> **WHAT THE EXERCISE ASKS**
In the records, find each line where "drive" occurs, and copy it.

> **EXTRACTED ENTRIES**
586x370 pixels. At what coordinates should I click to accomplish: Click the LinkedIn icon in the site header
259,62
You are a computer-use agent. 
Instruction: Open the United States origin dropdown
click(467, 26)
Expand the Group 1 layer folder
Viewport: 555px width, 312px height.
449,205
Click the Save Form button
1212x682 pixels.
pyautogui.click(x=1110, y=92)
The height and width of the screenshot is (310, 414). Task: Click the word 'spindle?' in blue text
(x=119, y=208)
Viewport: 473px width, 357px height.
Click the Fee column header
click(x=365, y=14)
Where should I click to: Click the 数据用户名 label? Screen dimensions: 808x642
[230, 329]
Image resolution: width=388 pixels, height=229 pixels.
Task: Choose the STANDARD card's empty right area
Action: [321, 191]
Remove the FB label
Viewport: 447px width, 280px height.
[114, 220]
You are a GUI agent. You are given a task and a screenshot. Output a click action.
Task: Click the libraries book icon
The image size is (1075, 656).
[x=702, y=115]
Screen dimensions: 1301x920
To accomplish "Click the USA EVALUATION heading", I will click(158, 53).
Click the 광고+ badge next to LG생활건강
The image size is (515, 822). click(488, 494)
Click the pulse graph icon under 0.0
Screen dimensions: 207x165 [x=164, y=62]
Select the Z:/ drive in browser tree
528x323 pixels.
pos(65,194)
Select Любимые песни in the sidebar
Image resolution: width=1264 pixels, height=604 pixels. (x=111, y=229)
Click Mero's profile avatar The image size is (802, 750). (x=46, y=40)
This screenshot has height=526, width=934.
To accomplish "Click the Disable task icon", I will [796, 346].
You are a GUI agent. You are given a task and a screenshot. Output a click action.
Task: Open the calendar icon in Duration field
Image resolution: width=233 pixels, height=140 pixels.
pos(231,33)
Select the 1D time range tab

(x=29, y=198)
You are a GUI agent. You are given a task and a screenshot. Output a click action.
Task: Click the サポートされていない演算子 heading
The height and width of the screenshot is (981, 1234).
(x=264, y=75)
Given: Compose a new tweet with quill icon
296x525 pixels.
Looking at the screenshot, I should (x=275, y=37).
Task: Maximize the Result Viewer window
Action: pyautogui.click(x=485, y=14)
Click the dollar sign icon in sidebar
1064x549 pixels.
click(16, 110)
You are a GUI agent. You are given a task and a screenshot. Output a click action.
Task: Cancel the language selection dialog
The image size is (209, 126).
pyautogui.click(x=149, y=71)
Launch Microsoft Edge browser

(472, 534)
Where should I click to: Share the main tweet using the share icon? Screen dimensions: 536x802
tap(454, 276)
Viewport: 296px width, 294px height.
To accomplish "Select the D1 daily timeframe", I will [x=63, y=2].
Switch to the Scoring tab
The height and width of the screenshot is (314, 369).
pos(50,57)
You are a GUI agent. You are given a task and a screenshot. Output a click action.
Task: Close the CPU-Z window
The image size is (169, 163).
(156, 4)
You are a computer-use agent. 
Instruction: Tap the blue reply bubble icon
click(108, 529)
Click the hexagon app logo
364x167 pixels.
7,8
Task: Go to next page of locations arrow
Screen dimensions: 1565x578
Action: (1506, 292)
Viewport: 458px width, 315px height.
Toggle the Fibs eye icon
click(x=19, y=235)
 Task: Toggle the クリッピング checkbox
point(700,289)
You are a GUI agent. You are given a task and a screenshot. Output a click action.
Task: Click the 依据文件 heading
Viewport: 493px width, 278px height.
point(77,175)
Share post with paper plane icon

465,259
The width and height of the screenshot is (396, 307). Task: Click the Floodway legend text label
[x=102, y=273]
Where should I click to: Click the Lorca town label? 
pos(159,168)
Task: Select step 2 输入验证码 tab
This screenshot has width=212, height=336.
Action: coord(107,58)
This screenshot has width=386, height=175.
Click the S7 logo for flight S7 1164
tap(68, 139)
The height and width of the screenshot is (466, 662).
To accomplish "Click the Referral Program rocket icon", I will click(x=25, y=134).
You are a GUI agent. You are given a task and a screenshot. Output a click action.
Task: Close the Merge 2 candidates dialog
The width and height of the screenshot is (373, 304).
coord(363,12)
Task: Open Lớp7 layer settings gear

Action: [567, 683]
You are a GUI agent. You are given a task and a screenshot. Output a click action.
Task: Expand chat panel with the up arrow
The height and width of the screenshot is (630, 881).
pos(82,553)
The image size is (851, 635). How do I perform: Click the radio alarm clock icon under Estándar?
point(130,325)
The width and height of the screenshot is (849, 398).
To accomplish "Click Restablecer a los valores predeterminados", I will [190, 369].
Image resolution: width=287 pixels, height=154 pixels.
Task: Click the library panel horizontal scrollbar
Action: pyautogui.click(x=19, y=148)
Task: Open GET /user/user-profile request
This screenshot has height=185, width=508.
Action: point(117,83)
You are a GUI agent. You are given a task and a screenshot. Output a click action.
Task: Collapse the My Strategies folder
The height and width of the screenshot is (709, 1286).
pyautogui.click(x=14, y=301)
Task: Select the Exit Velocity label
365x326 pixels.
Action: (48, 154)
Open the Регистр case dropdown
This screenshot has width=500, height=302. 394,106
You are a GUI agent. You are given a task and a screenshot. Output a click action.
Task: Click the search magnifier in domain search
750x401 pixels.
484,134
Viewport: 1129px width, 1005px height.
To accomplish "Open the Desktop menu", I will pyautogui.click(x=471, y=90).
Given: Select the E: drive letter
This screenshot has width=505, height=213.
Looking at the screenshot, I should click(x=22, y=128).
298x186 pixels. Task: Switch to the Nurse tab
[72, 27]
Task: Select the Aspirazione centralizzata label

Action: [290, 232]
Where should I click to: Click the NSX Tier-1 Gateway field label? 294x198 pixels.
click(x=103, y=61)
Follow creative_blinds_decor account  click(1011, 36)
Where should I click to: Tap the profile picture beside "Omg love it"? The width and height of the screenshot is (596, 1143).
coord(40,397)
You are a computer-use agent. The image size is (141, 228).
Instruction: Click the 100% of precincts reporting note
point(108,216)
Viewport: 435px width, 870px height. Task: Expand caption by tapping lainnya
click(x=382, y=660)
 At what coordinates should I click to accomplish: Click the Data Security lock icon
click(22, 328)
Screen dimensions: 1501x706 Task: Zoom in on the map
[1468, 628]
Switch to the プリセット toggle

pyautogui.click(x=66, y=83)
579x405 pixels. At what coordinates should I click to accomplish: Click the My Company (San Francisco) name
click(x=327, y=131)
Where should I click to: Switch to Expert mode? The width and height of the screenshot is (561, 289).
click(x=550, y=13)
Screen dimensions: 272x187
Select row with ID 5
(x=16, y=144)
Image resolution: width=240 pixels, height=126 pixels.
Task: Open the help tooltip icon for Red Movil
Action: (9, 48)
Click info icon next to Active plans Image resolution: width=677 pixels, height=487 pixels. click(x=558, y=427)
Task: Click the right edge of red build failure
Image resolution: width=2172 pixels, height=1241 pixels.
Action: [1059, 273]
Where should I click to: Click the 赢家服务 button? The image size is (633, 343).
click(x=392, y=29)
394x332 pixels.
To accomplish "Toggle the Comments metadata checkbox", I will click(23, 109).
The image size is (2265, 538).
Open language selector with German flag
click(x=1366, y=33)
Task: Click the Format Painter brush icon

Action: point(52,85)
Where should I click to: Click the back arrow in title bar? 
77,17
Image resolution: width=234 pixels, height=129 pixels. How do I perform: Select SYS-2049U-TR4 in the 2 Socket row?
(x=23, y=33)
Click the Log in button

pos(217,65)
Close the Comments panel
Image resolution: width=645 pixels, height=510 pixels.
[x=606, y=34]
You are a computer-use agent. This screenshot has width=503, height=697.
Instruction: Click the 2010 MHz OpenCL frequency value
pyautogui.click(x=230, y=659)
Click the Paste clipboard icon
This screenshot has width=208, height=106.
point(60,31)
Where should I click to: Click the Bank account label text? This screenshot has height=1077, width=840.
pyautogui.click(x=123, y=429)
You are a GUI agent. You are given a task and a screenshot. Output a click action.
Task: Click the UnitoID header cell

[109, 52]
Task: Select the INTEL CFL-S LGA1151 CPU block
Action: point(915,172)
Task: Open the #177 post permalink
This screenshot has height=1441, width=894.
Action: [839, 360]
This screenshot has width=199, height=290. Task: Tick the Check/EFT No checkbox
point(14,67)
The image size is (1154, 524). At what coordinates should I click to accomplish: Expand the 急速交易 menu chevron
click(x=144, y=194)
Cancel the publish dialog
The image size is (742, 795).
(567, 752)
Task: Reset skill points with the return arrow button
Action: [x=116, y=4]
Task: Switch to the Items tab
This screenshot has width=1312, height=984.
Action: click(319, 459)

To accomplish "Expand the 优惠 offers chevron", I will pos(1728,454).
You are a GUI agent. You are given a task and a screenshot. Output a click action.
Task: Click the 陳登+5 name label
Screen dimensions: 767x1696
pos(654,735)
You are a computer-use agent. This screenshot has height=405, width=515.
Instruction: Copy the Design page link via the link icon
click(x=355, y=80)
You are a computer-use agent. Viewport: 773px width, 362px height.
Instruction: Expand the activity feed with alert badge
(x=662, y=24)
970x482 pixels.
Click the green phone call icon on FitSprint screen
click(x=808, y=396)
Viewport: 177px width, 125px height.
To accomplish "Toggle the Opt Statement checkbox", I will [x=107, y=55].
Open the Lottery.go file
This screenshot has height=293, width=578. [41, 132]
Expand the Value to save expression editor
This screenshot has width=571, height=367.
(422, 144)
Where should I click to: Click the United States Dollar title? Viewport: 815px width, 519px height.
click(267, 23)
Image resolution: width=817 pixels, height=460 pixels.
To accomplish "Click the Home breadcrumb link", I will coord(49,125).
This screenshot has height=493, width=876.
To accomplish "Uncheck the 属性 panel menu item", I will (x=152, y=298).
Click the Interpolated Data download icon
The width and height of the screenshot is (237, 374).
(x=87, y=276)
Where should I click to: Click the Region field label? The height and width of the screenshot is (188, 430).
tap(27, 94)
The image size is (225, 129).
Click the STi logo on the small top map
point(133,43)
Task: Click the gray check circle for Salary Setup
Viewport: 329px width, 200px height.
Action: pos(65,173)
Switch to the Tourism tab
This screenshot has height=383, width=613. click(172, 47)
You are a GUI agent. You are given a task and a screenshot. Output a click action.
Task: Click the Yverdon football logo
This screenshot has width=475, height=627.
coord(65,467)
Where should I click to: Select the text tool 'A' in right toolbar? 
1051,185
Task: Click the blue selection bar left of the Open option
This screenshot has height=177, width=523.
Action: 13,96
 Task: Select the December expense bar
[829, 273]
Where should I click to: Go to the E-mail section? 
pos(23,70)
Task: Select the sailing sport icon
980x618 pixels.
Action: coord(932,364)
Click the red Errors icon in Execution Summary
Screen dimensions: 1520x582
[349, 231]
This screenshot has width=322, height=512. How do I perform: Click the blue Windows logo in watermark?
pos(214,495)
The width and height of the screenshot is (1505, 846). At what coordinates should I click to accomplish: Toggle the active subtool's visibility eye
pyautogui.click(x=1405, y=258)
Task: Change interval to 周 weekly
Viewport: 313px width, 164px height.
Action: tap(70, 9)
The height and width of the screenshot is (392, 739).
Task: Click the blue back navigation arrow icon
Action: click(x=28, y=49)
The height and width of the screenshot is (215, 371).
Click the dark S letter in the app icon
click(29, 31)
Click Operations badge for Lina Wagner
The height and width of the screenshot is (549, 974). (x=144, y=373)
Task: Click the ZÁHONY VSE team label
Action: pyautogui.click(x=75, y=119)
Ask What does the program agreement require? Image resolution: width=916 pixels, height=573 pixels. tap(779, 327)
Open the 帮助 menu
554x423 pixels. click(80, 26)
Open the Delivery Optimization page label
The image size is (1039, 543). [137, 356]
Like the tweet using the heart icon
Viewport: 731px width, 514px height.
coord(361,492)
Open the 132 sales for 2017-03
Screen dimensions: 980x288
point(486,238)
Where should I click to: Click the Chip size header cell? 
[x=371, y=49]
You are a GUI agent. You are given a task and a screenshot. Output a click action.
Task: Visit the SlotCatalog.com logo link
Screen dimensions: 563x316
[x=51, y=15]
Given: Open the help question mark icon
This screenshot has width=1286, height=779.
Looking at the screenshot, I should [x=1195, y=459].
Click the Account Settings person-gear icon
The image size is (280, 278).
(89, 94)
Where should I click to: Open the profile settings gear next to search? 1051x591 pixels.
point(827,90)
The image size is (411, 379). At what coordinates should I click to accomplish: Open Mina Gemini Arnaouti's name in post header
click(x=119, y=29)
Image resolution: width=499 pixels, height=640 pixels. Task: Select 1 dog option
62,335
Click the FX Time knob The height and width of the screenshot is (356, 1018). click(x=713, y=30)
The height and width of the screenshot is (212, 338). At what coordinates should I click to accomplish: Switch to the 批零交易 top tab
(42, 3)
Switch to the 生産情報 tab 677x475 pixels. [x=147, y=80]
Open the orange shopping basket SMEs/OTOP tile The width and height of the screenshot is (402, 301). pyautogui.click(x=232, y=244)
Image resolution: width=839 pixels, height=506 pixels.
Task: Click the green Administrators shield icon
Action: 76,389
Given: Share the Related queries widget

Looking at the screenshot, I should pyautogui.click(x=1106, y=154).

> **ANSWER SPACE**
Select the Z:/ drive in browser tree
Given: Select the E: drive letter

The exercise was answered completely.